Wednesday, 11 August 2010

A look at a 15 cm cube of chalk

This is a photo of an average sized species of Foraminifera sieved from chalk at Ballard Down. A 0.01 mm grid has been superimposed on the image in order to enable measurements to be made.The thickness can be estimated from the quite globular chambers.Effectively the organism is actually somewhat wedge shaped;thicker at the top than the bottom.

Please click once on the image in order to enlarge it.

This entry is an effort to estimate the number of Foraminifera tests in a 15 cm cube of chalk from Ballard Down Dorset Uk.

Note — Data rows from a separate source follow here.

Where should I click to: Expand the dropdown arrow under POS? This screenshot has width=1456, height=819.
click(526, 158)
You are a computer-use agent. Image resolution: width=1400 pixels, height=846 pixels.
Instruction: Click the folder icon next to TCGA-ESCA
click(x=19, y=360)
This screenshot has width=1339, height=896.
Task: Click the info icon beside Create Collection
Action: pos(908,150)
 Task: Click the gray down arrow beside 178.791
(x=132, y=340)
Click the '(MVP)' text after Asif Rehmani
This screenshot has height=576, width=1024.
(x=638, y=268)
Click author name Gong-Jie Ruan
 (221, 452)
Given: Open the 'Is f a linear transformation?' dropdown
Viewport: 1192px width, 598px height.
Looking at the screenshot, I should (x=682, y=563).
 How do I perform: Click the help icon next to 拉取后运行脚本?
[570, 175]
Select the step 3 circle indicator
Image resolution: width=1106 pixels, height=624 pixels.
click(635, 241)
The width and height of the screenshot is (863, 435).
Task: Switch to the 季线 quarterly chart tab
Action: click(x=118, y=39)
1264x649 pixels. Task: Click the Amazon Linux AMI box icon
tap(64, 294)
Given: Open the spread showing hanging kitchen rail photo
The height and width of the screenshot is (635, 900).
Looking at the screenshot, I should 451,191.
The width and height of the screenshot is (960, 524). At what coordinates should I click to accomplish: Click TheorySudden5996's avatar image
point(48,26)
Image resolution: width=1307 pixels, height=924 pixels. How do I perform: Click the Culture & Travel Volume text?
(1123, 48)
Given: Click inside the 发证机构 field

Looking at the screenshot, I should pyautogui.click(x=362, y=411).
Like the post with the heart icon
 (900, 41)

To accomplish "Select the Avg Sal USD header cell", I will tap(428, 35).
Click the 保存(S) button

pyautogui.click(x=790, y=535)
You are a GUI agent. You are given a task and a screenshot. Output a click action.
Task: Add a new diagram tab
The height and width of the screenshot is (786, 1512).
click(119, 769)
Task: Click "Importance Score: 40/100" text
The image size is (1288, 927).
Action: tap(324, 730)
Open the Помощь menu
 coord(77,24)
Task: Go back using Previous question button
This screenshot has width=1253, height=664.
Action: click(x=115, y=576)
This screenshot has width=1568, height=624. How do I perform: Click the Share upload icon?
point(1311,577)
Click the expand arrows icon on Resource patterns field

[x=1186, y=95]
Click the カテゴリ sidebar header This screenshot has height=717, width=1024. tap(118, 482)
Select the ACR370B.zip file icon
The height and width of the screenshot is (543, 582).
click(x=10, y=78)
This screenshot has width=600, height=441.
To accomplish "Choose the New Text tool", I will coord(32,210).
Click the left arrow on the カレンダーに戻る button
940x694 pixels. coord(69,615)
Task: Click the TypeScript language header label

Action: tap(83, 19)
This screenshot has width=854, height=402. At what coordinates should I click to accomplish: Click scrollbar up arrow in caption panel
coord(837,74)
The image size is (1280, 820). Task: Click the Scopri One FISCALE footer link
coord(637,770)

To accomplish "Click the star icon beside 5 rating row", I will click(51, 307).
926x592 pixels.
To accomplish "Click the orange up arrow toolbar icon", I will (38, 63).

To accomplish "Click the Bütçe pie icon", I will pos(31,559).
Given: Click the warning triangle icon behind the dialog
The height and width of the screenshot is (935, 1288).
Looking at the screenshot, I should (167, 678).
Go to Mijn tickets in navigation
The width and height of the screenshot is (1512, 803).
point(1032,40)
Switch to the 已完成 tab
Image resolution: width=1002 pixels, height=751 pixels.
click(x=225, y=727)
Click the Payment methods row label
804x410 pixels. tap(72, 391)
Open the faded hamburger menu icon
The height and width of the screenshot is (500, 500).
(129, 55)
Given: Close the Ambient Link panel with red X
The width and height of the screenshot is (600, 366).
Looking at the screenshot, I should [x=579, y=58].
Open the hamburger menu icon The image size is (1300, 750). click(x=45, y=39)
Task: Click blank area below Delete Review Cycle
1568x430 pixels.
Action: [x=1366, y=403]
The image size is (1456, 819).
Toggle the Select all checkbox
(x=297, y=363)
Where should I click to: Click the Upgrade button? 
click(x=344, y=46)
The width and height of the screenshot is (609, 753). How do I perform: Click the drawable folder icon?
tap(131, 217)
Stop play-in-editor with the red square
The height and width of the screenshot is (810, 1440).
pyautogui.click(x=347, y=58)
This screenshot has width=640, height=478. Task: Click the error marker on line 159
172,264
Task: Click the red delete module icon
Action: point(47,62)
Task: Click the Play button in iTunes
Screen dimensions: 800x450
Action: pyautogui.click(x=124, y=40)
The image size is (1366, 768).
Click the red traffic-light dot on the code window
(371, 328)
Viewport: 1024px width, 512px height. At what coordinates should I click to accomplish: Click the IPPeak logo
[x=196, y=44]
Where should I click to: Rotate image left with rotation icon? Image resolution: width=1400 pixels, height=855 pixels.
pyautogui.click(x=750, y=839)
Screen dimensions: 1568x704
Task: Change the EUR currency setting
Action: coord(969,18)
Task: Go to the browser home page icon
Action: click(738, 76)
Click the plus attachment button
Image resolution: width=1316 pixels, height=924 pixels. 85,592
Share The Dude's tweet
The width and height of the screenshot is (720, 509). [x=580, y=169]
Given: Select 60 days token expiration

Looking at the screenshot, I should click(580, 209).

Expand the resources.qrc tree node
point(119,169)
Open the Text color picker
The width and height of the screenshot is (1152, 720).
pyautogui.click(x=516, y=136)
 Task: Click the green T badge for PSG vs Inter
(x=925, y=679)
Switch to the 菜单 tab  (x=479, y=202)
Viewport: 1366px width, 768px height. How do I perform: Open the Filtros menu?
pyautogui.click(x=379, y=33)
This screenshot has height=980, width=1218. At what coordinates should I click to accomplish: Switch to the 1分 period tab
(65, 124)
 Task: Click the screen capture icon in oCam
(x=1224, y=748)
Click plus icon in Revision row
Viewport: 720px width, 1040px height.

I have always thought that such efforts were rather a waste of time, because there are so many variables when dealing with fossil material 95million years old. Never the less its really surprising what sort of a number one can come up with, but it is just these figures no matter how inaccurate, that engage and surprise the general public.How do we find an average when there are so many eroded tests to sample ?

I have just taken a typical surviving test mounted in a canada balsam strew that is neither too small nor too large by observation. The initial measurements were taken with a Beck eyepiece graticule graduated in parts of a mm. I shrank and expanded the image until it was exact according to my record through the microscope.
Since the chambers of the test are quite globular, I measured the radii of each chamber and calculated the volume of each, using the formula (Radius cubed times PI times 4/3) ; the formula for the volume of a single globe. The results were then added together. My selected "average" test made 0.00044107 cu mm which is pretty small .

This was then divided into the volume of the 15cm block cube which is hopefully 3,375,000 cubic mm. The result is rather nicely 7,651,846,645 which is fascinatingly enough very nearly the human population on Earth not so long ago. I think we are currently way past this figure and well over the 8 billion. This means that the calculation for the whole of Ballard Down would need a considerable amount of paper, and my old computer would certainly blow a fuse in the process.
When I consider the effect of potential inaccuracies on this figure it can more probably become greater than smaller.

I fully appreciate that numerous other and perhaps better methods can be used to arrive at a figure. I tried several alternatives but came back to the above with all its faults. BD.